第9話 黒く燃え盛る拳

「オレちゃんと同じ型を使うなんてな……」


「いや、所詮は学院教育で学んだ護身術の範疇。お主は黒帯級に使いこなしておるが余はまだまだ付け焼き刃の白帯よ。むしろ自身の業前わざまえを誇るがよい」



 アノマーノが背負い投げをした理由はただ一つ。

 相手が立ち上がるまでに数秒間確実な隙が生まれるからだ。


『必殺の〈黒炎拳ノワール・フレイム・ストレート〉を受け流した!?』


『団長は絶対に当たるときにしか使わない。アレを打ち破った奴は初めてなんじゃないか!?』


『嘘、団長負けちゃうの!?』



 バードリーが劣勢であることに気づいたのか焦りを見せる団員達。

 そんなギャラリーの存在は無視し、アノマーノはバードリーに賛美の言葉を投げかけた瞬間、縮地の歩法を用い一歩の踏み込みで斧を回収した。
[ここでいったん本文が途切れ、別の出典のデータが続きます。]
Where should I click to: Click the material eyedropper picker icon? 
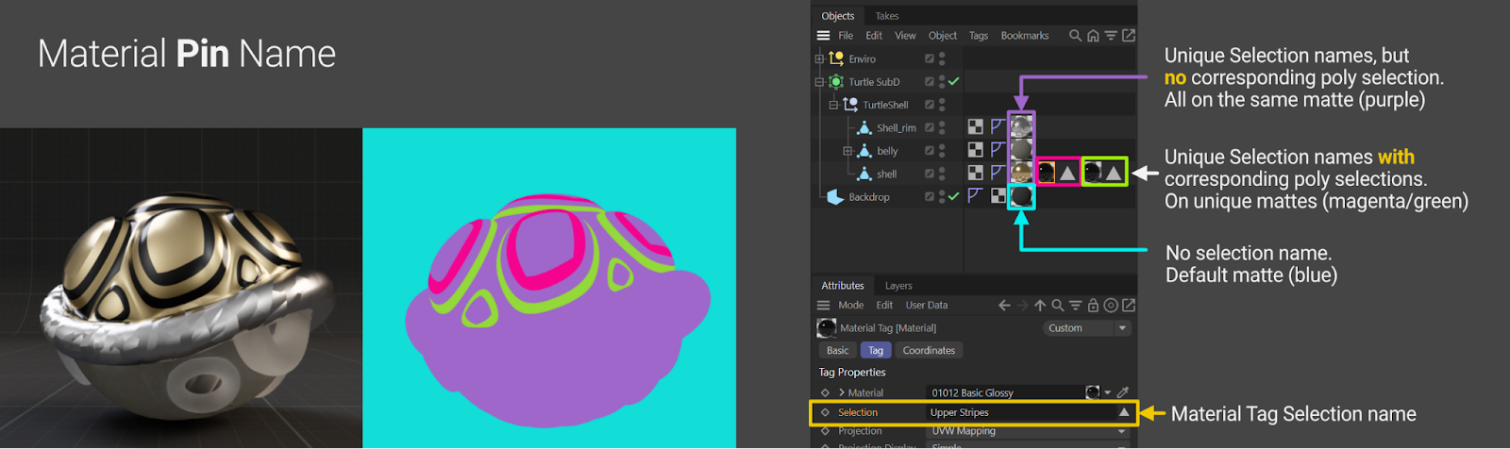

 ここから行われるのは、“世界の覇者”を目指す女の逆転劇だ。



***


 アノマーノは考える。


 今この瞬間、自分はここで勝ったとしても、呪われた斧に振り回される人生を送っている事実から逃れられないのではないか?

 ……いいや、そんなはずはないのだ。今までも自分の手で道を決めて歩んできたことだって事実である。


 余は“世界の覇者”になりたいのだろう?


 それこそが、己の最も強い、貫き通すべき自我エゴだ。

 ならばあらゆる不幸も、境遇も、能力も、利用できる物はすべて利用する。それこそが“世界の覇者”になるために必要な行いであろう。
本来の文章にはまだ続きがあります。